Radio Pomski livre sa dernière bataille. Cultissime radio locale, lovée dans un camping, elle ressemble à celles et ceux qui y résident à l’année et que la vie a cabossés. Alors que la menace d’une expulsion se resserre, l’antenne devient le cœur battant d’une communauté où se mêlent destins ordinaires et extraordinaires, tentatives de bonheur, et certitude fragile, qu’ensemble, tout n’est pas encore perdu. À sa manière, chacun essaie de sauver bien plus qu’un lieu : une certaine idée de l’amour et de l’amitié.
Avec Un champ de fraises pour l’éternité, Alain Raoust signe un drame intimiste d’une grande délicatesse. Fidèle à son cinéma contemplatif, il s’intéresse moins aux grands événements qu’aux émotions silencieuses, aux liens humains et à ces instants qui bouleversent une existence.
Le film avance à un rythme volontairement posé, laissant le temps aux personnages d’exister pleinement. À travers leurs rencontres, leurs blessures et leurs espoirs, Alain Raoust compose un récit où les non-dits sont souvent plus éloquents que les dialogues. Cette sobriété donne au film une authenticité touchante.

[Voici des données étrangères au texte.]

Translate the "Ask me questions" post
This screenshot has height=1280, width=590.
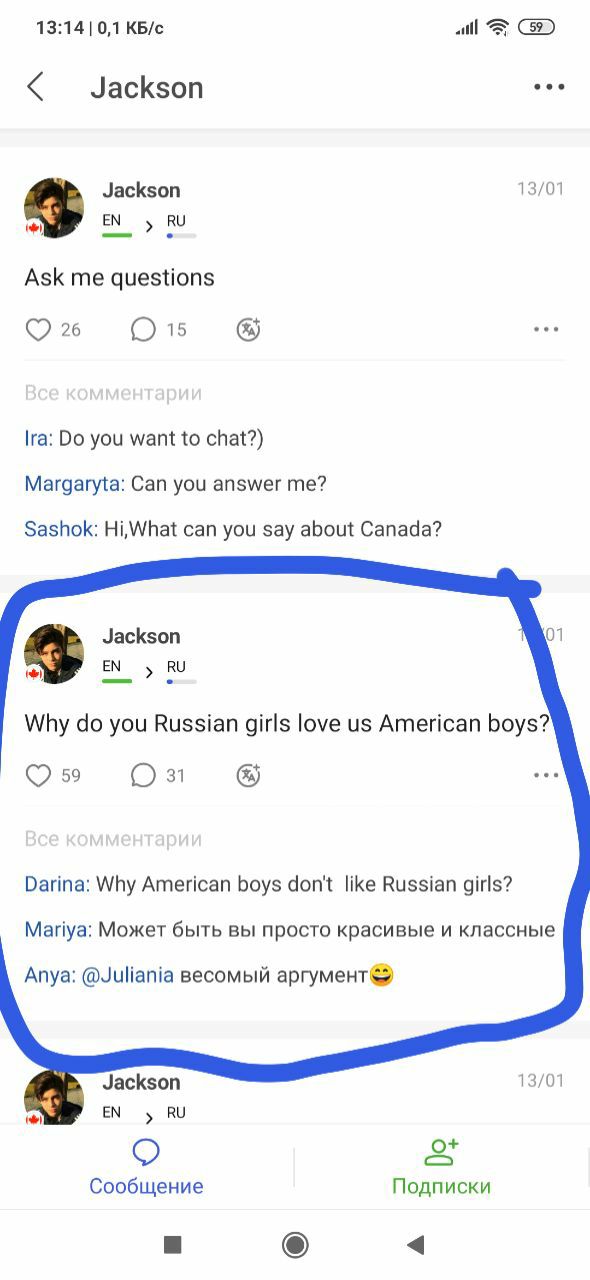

Philippe Rebbot livre une interprétation tout en nuances. Habitué à incarner des personnages profondément humains, il apporte ici une émotion discrète mais constante. À ses côtés, Grégory Montel confirme sa justesse, tandis que Florence Loiret Caille apporte une sensibilité qui enrichit chaque scène où elle apparaît.
La mise en scène privilégie la simplicité. Les paysages, la lumière naturelle et les silences créent une atmosphère apaisée qui accompagne parfaitement les thèmes du film : le temps qui passe, la mémoire, le deuil et la possibilité de continuer à avancer malgré les blessures.
Si cette approche contemplative pourra dérouter les amateurs de récits plus rythmés, elle constitue justement la force du film. Un champ de fraises pour l’éternité invite à ralentir, à observer et à ressentir, sans jamais chercher à provoquer l’émotion de manière artificielle.
Alain Raoust livre une œuvre sincère et profondément humaine, portée par trois interprètes remarquables et une mise en scène pleine de pudeur.